In 1929, Edwin Hubble discovered that the magnitude of redshifted light observed from distant galaxies was exactly proportional to the distance of such galaxies from the Earth. He called this correct empirical observation, “The Law of Redshifts.”
Based on Hubble’s observations, Arthur Eddington and most other scientists immediately interpreted such systematically increasing redshifts to mean that there was a relative Doppler velocity between the Earth and such distant galaxies. In other words, that all of such distant galaxies were systematically moving away from the Earth at ever increasing speeds which were proportional to their distance from the Earth. These scientists then deduced from such interpretation that the universe must be systematically expanding in all directions from the Earth.

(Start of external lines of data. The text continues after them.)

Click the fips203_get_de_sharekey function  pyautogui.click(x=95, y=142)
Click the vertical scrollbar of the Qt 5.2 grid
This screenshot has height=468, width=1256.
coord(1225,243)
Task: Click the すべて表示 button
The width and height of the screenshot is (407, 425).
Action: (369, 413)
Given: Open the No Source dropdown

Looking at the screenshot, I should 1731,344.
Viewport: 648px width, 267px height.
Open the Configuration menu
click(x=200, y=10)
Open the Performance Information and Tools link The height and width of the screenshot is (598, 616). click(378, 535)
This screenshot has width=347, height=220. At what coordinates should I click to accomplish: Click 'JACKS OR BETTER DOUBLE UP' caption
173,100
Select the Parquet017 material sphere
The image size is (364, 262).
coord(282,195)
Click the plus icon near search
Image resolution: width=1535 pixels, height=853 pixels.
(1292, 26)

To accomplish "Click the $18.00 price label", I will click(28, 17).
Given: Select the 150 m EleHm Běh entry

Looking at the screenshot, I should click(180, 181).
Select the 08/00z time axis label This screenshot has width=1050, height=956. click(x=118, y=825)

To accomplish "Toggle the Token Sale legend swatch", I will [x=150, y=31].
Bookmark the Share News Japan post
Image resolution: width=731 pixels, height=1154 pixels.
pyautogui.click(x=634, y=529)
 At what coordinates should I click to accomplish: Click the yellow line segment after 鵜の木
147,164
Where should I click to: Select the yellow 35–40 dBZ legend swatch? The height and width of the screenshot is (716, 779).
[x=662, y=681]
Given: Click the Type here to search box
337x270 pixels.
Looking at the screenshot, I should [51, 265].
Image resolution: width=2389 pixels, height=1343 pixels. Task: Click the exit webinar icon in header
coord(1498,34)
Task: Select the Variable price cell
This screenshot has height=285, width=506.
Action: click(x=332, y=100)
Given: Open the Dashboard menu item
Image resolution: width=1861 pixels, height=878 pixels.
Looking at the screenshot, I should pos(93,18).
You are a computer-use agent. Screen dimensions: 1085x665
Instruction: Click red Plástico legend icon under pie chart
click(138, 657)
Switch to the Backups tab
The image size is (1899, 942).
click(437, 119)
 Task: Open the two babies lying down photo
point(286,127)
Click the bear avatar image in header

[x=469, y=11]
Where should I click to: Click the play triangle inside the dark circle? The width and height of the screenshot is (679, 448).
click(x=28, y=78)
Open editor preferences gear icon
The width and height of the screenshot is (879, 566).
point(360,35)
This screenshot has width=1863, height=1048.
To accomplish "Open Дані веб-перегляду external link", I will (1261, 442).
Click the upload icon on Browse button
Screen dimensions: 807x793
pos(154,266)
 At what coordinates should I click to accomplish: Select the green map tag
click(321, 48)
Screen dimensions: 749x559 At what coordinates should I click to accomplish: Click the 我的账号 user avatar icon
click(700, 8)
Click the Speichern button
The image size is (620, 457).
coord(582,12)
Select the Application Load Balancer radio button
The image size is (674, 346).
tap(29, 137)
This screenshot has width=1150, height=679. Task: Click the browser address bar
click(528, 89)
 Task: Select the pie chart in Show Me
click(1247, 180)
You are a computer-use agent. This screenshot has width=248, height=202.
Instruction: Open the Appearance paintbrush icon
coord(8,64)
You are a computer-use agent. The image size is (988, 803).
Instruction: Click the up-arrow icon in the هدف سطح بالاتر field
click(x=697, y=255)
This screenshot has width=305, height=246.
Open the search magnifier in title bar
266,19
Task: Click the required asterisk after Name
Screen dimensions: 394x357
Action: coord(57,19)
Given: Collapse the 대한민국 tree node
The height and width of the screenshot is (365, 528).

In 1952, George Gamow metaphorically played the movie of the expanding universe back to its beginning and then deduced that the universe must have begun with a Big Bang.
The monumental problem with all of these interpretations and deductions is that they were all based upon a false premise. Doppler velocities are only observed because of relative motions between two luminous celestial objects. Empirically, there is no correlation or proportionality whatsoever between the observed magnitude of Doppler velocities and the distances between any two relatively moving objects. It is an undisputed fact that all Doppler velocities are completely arbitrary.
For this reason, Hubble’s correct law of redshifts (which were observed to be exactly proportional to distance) could not have implied or indicated a relative Doppler velocity between the Earth and such distant galaxies. Therefore, it must follow that the Expanding Universe and the Big Bang are false concepts.